PROBLEM STATEMENT: Take the lines from the beginning of the data below through the line holding "研究会 (70, 1981)" and return exactly those.

MATERIAL FOR THIS TASK:

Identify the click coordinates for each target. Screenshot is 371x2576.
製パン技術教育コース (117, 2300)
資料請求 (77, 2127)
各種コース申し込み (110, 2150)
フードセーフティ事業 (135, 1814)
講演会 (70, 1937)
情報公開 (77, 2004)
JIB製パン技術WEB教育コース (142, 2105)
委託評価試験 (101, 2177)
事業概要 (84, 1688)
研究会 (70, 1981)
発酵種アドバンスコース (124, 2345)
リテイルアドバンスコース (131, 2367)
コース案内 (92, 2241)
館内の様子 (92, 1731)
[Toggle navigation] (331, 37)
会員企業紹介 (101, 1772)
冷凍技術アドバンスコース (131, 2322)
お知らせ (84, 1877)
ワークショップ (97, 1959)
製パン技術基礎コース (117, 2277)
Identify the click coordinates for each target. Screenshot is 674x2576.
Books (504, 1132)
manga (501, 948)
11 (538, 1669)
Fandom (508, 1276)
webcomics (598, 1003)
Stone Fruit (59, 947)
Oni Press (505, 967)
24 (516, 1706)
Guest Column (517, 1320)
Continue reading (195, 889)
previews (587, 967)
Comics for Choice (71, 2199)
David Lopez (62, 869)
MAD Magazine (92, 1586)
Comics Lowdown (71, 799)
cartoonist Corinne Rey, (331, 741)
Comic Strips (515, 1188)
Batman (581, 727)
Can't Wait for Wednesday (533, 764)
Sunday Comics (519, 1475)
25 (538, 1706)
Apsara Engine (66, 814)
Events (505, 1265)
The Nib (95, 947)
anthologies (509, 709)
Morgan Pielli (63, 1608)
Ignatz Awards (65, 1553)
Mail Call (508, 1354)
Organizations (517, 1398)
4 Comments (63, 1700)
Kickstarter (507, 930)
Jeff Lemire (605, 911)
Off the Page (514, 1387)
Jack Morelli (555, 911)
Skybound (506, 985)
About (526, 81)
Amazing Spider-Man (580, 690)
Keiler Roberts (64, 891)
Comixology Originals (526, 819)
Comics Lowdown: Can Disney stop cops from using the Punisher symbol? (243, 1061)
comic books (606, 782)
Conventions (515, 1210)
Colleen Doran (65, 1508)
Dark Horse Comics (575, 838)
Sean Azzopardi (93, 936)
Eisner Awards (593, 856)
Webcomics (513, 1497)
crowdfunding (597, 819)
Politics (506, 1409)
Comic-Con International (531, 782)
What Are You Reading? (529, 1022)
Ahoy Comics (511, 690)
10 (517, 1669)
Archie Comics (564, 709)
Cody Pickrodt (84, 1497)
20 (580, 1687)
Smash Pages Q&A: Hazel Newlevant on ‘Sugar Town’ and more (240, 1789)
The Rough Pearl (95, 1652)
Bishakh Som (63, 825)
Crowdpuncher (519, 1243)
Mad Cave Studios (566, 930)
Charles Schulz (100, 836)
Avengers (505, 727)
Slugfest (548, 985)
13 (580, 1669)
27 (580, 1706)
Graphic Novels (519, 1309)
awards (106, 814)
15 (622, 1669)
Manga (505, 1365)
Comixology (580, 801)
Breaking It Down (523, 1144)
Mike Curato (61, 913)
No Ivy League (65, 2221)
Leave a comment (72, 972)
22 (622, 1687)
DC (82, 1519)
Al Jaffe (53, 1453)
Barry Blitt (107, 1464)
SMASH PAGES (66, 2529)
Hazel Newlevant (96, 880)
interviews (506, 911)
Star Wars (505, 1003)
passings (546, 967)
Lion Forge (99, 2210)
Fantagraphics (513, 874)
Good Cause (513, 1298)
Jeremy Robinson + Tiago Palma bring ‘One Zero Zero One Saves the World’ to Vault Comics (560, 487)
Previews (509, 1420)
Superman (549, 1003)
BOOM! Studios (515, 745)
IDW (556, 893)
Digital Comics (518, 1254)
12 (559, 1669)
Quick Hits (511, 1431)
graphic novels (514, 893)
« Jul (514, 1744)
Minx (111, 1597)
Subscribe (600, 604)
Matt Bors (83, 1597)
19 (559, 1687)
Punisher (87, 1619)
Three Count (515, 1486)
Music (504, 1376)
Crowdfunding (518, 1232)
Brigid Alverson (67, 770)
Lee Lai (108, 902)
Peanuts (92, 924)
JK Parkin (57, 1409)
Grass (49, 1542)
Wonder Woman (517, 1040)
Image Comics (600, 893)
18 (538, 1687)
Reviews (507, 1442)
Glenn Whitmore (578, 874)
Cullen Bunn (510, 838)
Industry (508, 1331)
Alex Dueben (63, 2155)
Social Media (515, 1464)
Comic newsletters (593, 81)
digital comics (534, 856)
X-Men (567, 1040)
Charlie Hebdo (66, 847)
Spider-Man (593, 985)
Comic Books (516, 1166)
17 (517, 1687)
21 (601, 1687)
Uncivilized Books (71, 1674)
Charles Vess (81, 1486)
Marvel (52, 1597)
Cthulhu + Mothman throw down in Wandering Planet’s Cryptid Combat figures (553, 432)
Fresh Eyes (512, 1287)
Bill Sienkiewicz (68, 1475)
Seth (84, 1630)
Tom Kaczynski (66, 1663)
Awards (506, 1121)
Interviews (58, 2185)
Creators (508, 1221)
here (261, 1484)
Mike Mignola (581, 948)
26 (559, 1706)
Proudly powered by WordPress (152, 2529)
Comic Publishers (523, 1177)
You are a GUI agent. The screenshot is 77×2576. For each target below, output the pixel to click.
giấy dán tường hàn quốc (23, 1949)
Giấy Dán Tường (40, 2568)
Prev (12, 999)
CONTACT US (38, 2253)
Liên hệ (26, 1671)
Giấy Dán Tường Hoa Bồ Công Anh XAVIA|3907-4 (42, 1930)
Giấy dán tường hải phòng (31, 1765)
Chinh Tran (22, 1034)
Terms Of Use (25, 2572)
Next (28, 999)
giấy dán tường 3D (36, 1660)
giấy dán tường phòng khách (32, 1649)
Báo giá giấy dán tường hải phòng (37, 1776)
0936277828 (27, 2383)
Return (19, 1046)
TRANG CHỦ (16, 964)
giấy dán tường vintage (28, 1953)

SOLVED EXERCISE:
Identify the click coordinates for each target. Screenshot is 371x2576.
製パン技術教育コース (117, 2300)
資料請求 (77, 2127)
各種コース申し込み (110, 2150)
フードセーフティ事業 (135, 1814)
講演会 (70, 1937)
情報公開 (77, 2004)
JIB製パン技術WEB教育コース (142, 2105)
委託評価試験 (101, 2177)
事業概要 (84, 1688)
研究会 (70, 1981)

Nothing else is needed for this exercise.